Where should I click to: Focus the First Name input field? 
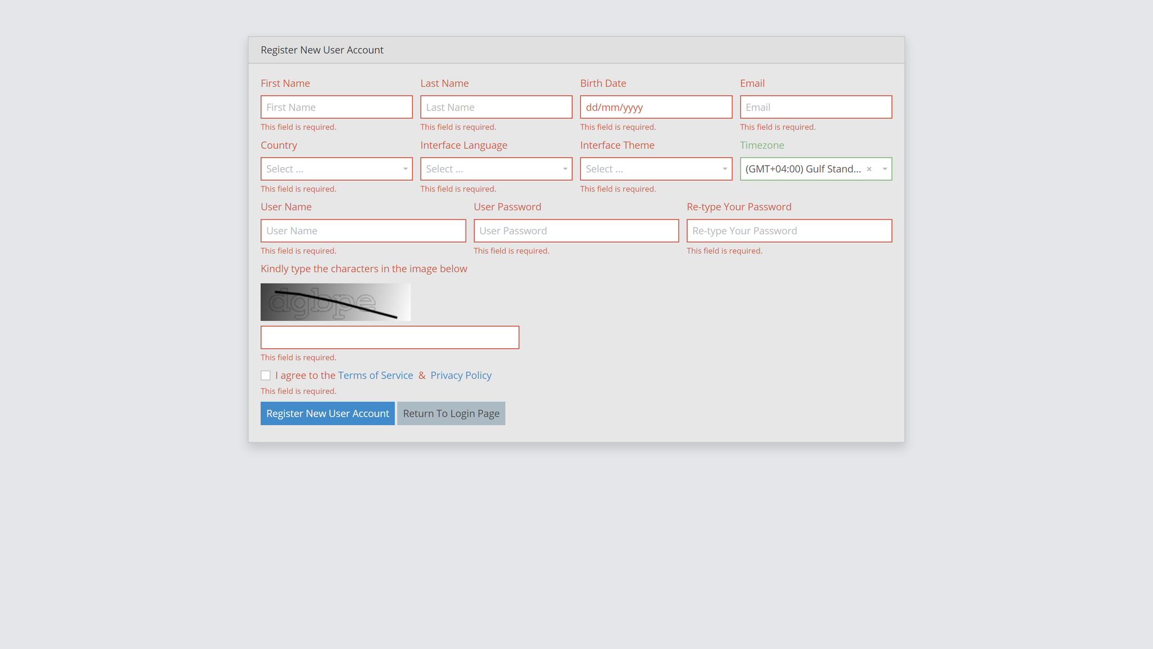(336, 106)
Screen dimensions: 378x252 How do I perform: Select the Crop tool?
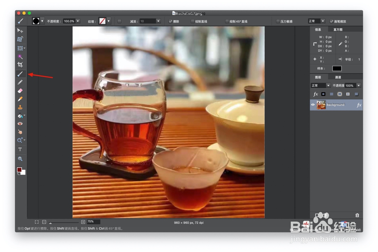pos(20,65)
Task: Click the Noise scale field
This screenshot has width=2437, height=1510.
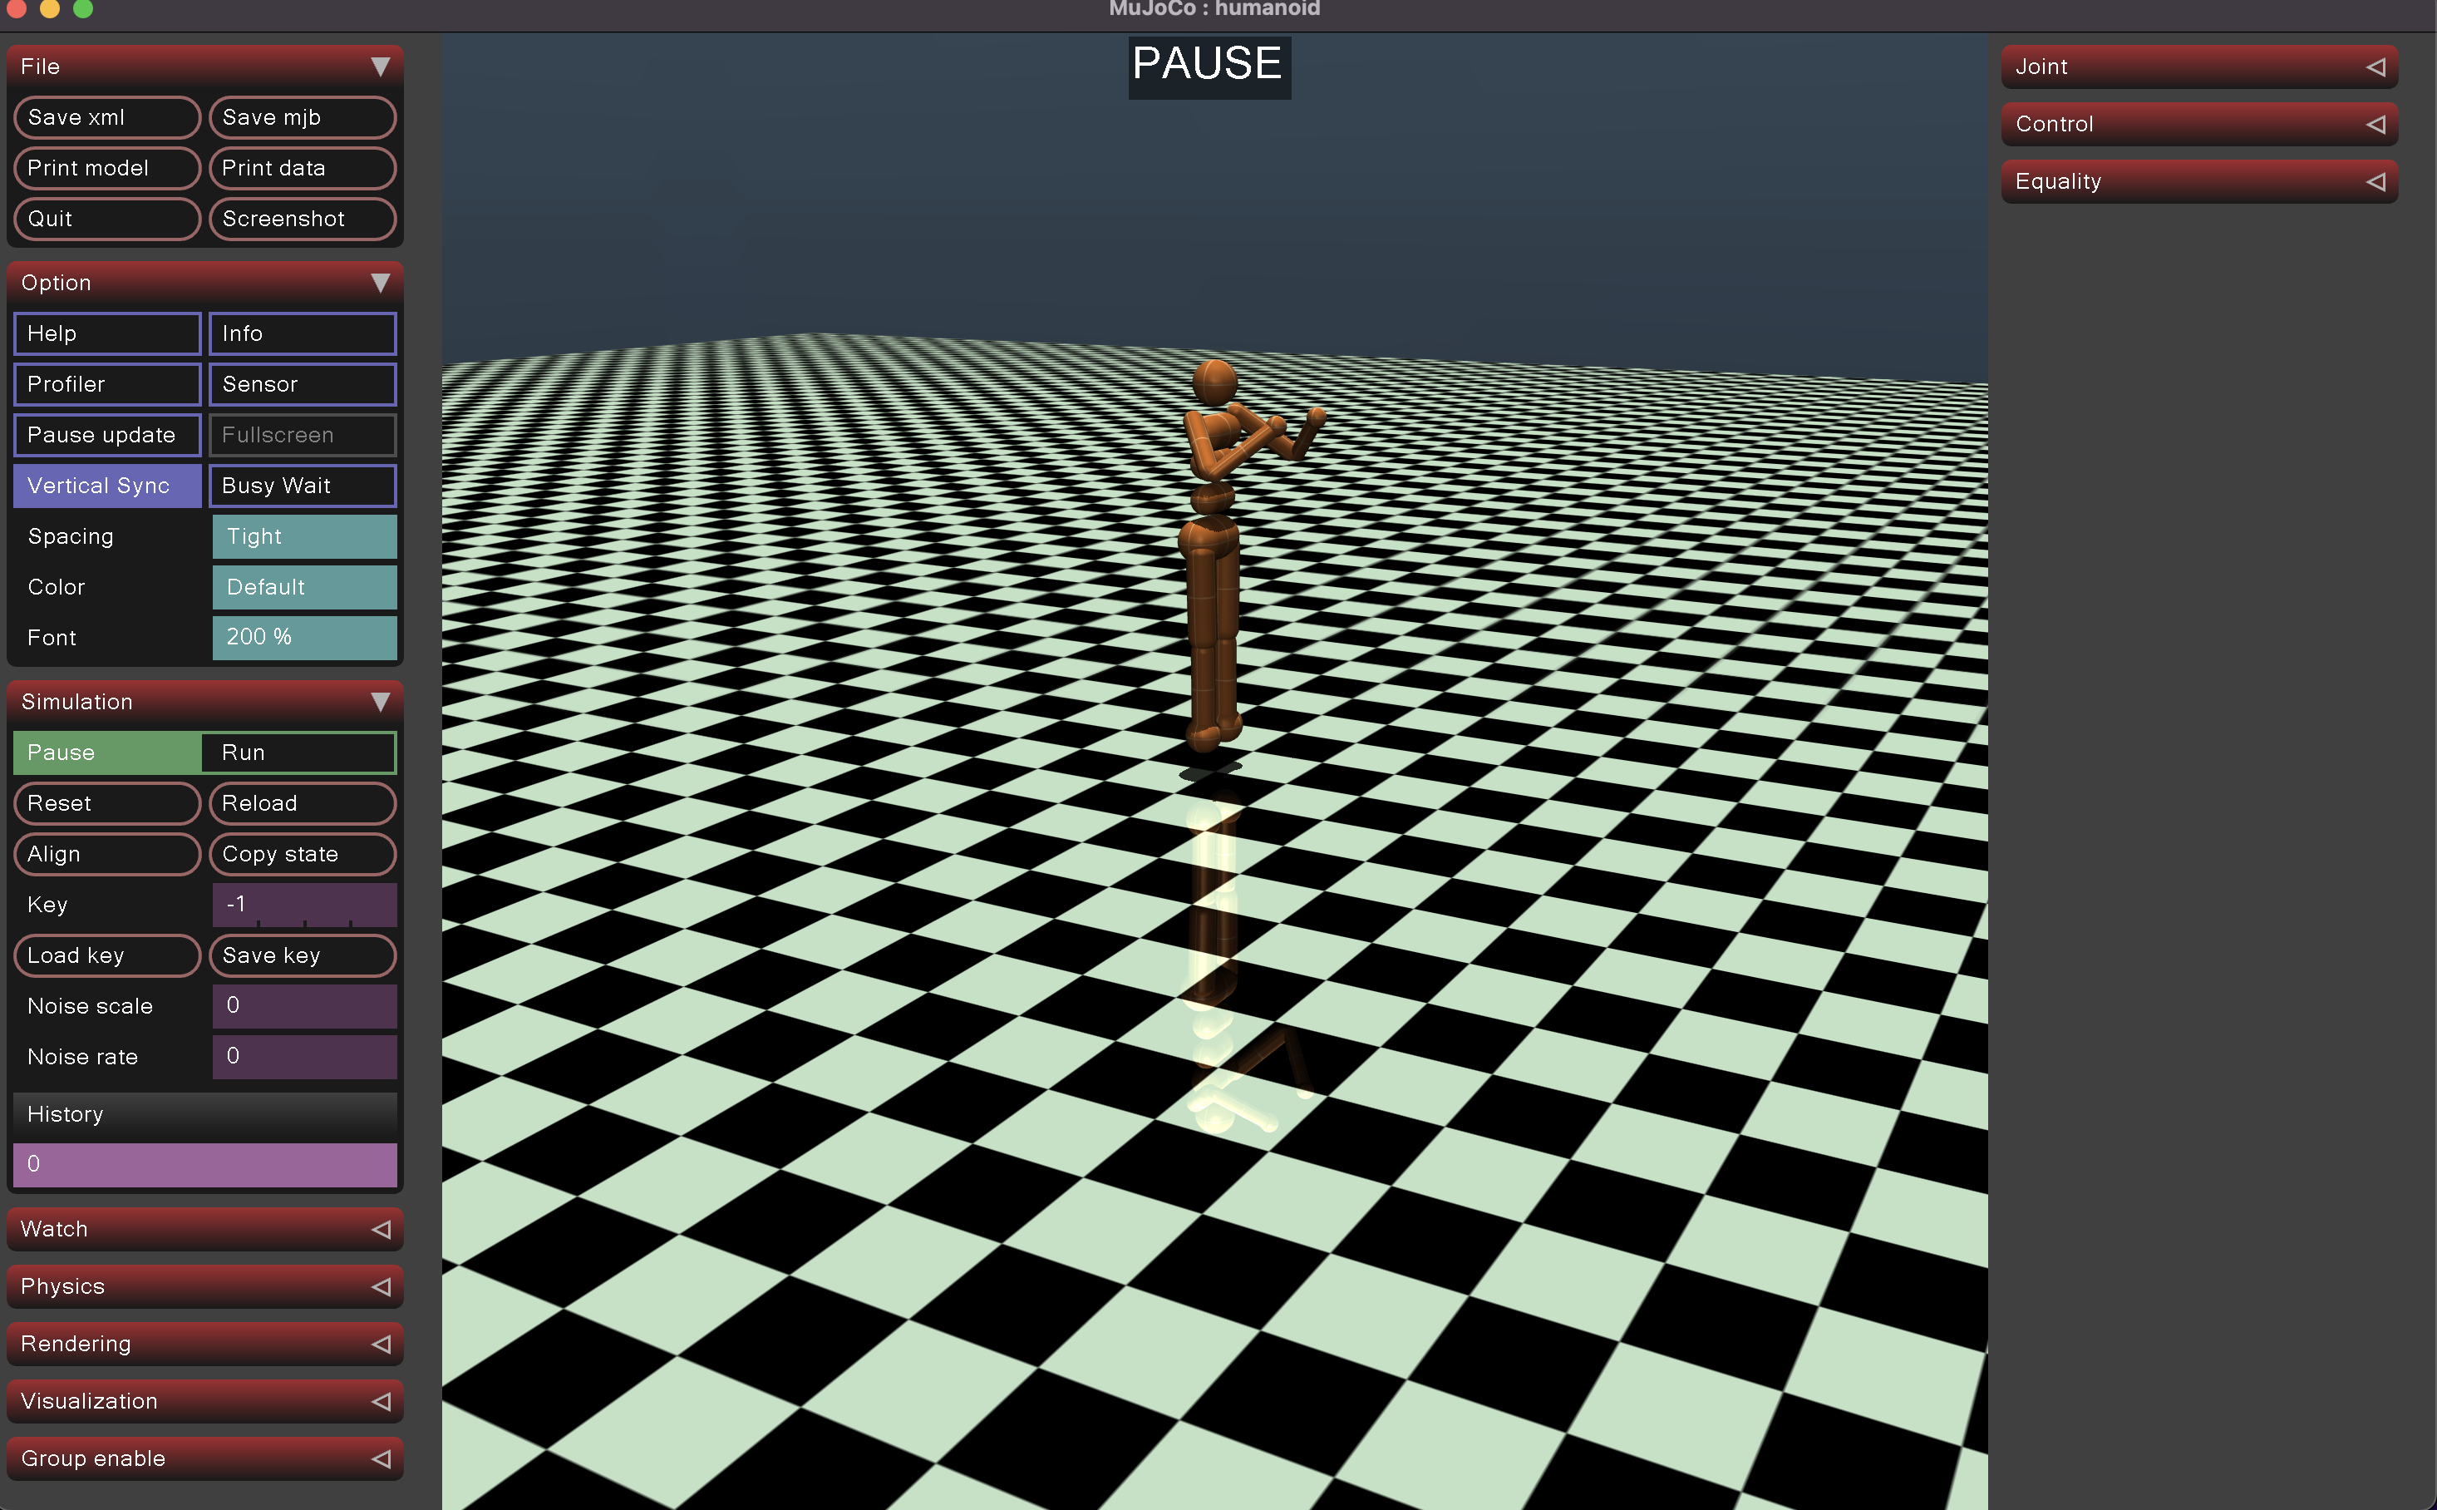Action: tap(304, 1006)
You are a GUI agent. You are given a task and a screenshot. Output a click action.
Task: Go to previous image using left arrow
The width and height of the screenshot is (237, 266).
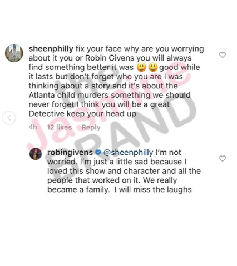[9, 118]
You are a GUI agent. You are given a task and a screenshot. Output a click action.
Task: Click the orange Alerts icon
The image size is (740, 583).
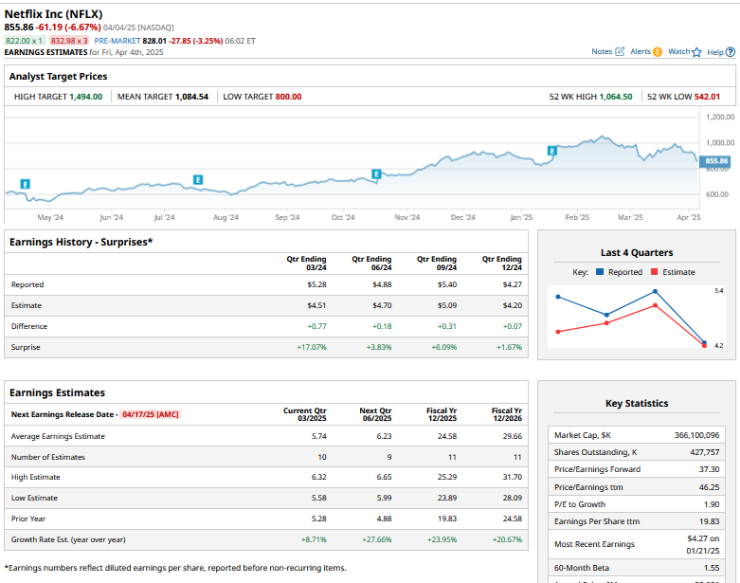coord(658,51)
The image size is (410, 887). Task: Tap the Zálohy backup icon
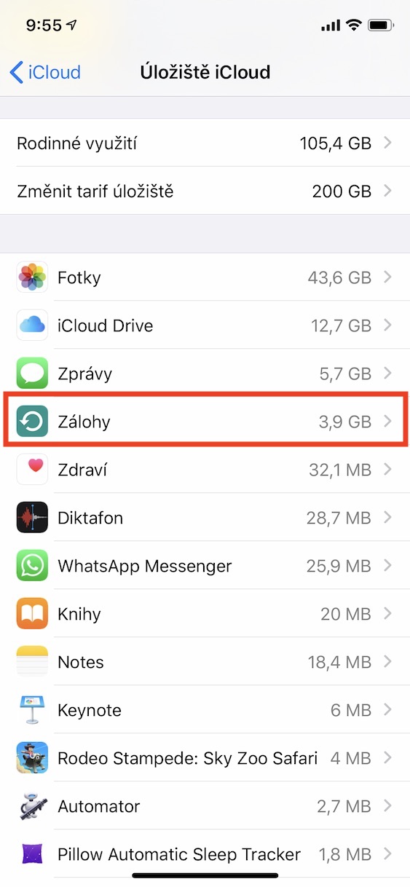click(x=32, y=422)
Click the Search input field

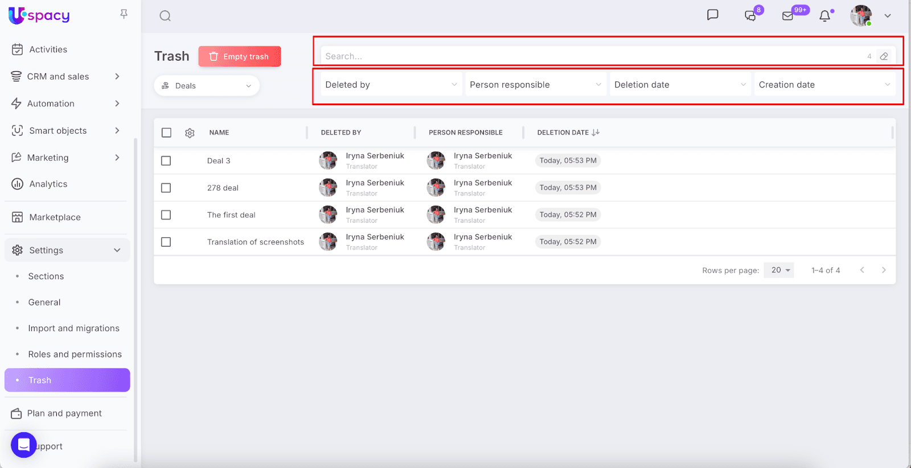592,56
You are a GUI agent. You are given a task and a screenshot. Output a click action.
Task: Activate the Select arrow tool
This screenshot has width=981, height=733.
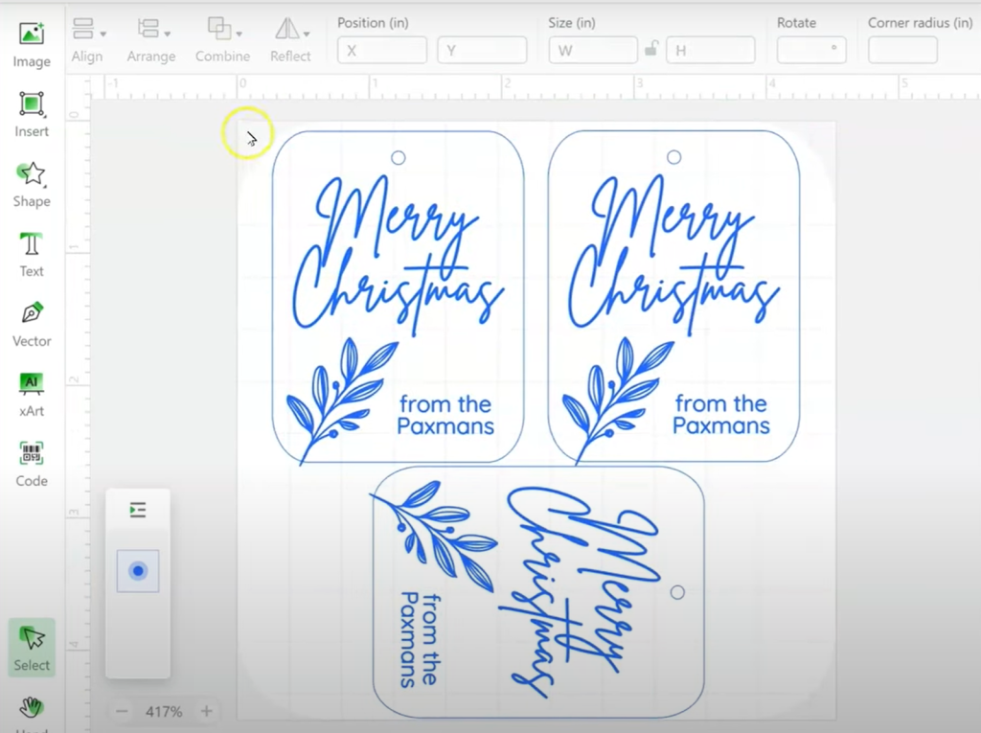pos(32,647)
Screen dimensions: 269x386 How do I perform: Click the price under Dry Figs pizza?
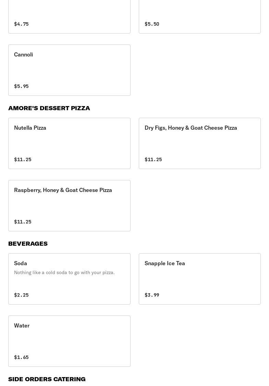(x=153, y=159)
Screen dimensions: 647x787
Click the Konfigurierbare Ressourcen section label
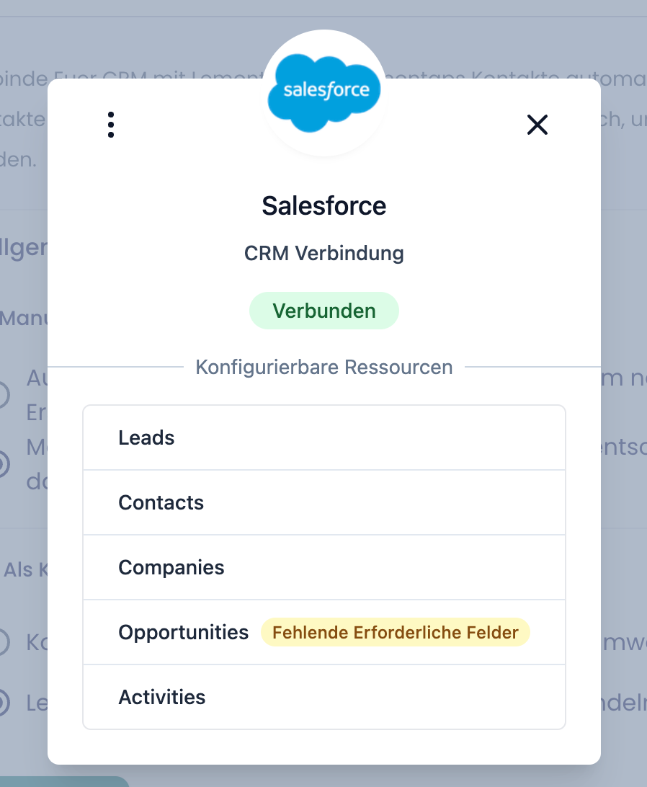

+ + +

# Task prompt
Copy every item above word for word, but leave out the pictures.

# Response
Where should I click to: Focus the First Name input field? 
(336, 106)
Screen dimensions: 378x252 How do I perform: Select the Crop tool?
pos(20,65)
Task: Click the Noise scale field
This screenshot has width=2437, height=1510.
Action: tap(304, 1006)
You are a GUI agent. You are given a task and a screenshot. Output a click action.
Task: Go to previous image using left arrow
The width and height of the screenshot is (237, 266).
[9, 118]
You are a GUI agent. You are given a task and a screenshot. Output a click action.
Task: Click the orange Alerts icon
The image size is (740, 583).
coord(658,51)
The image size is (410, 887). Task: Tap the Zálohy backup icon
click(x=32, y=422)
Click the Search input field

592,56
You are a GUI agent. You are given a task and a screenshot. Output a click action.
Task: Activate the Select arrow tool
This screenshot has width=981, height=733.
pos(32,647)
Screen dimensions: 269x386 How do I perform: Click the price under Dry Figs pizza?
(x=153, y=159)
Screen dimensions: 647x787
Click the Konfigurierbare Ressourcen section label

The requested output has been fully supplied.